* [Source passage]
[Begin]
Could it be, that this is also the case for the fable::TSLM function - because even omitting the + trend() results in a variance of 43.8, identical to the current MEAN variance.

model <- ts |>
    mutate(.fitted = mean(asmr)) |>
    mutate(.resid = asmr - .fitted)
o <- sqrt(mean(model$.resid^2, na.rm = TRUE))
mean1 <-
    data.frame(year = seq(6, 10)) |>
    mutate(
        .fitted = model$.fitted[1],
        h = year - T_len
    ) |>
    mutate(.var = (o * sqrt(1 + 1 / T_len))^2)
mean2 <- fc_fabletools <- ts |>
    model(MEAN(asmr)) |>
    forecast(h = 5) |>
    mutate(.var = distributional::variance(asmr))
tslm <- fc_fabletools <- ts |>
    model(TSLM(asmr)) |>
    forecast(h = 5) |>
    mutate(.var = distributional::variance(asmr))

Shouldn't these three all produce identical results?

robjhyndman commented 1 year ago

Ah, sorry. My mistake. We do need to account for the number of parameters estimated when estimating the residual variance. So my point 4 above is only true for models with no parameters, such as NAIVE. It is not true for the MEAN model which has one parameter.

For the MEAN model, because there is one parameter, the residual variance should be sum(res^2)/(T-1). Because the sample mean of the residuals is identical to zero, this turns out to be equal to var(res), and the fable code is correct.

For the NAIVE model, there are no parameters, so the residual variance should be sum(res^2)/T, as I calculated above.

For the TSLM model, where just a constant is fitted, it is identical to the MEAN model, and the results should be the same. In your last block of code, if you revert to o <- sd(model$.resid), the three models should be the same.

If you do go ahead and check the results for the drift method, that also has one parameter, so the residual variance should be sum(res^2)/(T-1).

In general, the residual variance should be sum(res^2)/(T-k) for models with k estimated parameters. That's true even if the sample mean of the residuals is different from zero, because the population mean is zero by the unbiasedness assumption.

USMortality commented 1 year ago

Great, that makes a lot of sense and is inline with what I've read from your book/website! Still doesn't match all, but I think we're almost there, please take a look!

library(fpp3)

# Data
ts <- data.frame(
    year = seq(1, 5),
    asmr = c(882, 876, 879, 871, 867)
) |> as_tsibble(index = year)
T_len <- nrow(ts)

# A) MEAN
model <- ts |>
    mutate(.fitted = mean(asmr)) |>
    mutate(.resid = asmr - .fitted)
k <- 1
o <- sqrt(sum(model$.resid^2, na.rm = TRUE) / (T_len - k))
fc <-
    data.frame(year = seq(6, 10)) |>
    mutate(
        .fitted = model$.fitted[1],
        h = year - T_len
    ) |>
    mutate(.var = (o * sqrt(1 + 1 / T_len))^2)
[End]
* [Supplied records]
[Begin]
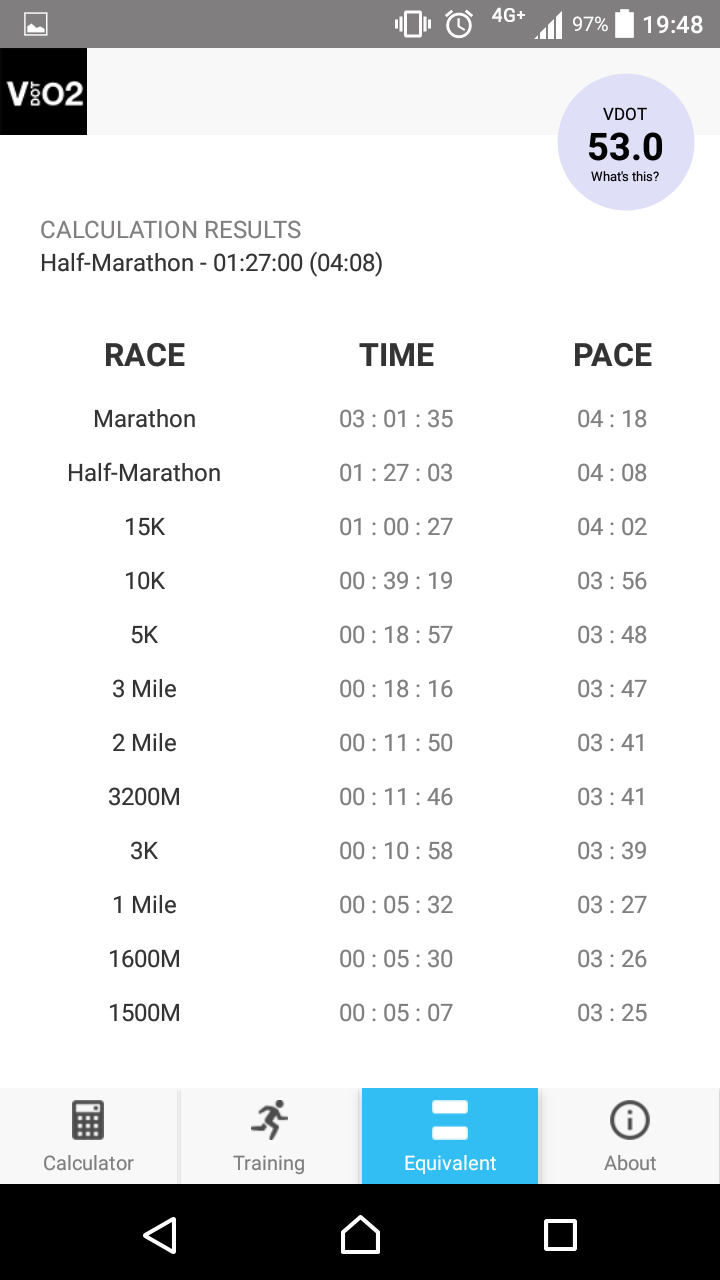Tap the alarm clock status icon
[End]
[Begin]
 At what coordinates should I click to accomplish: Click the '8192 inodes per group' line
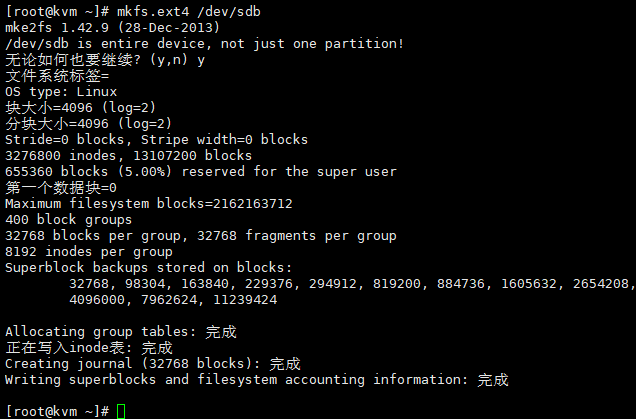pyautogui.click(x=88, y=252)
[End]
* [Requirement A]
In the forecasting discussion, what should the residual variance be for a model with k estimated parameters?
* [Requirement B]
Return the portion of the forecasting discussion between "In general, the" and "T_len <- nrow(ts)", inclusive.

* [Correct output A]
It should be sum(res^2)/(T-k).

* [Correct output B]
In general, the residual variance should be sum(res^2)/(T-k) for models with k estimated parameters. That's true even if the sample mean of the residuals is different from zero, because the population mean is zero by the unbiasedness assumption.

USMortality commented 1 year ago

Great, that makes a lot of sense and is inline with what I've read from your book/website! Still doesn't match all, but I think we're almost there, please take a look!

library(fpp3)

# Data
ts <- data.frame(
    year = seq(1, 5),
    asmr = c(882, 876, 879, 871, 867)
) |> as_tsibble(index = year)
T_len <- nrow(ts)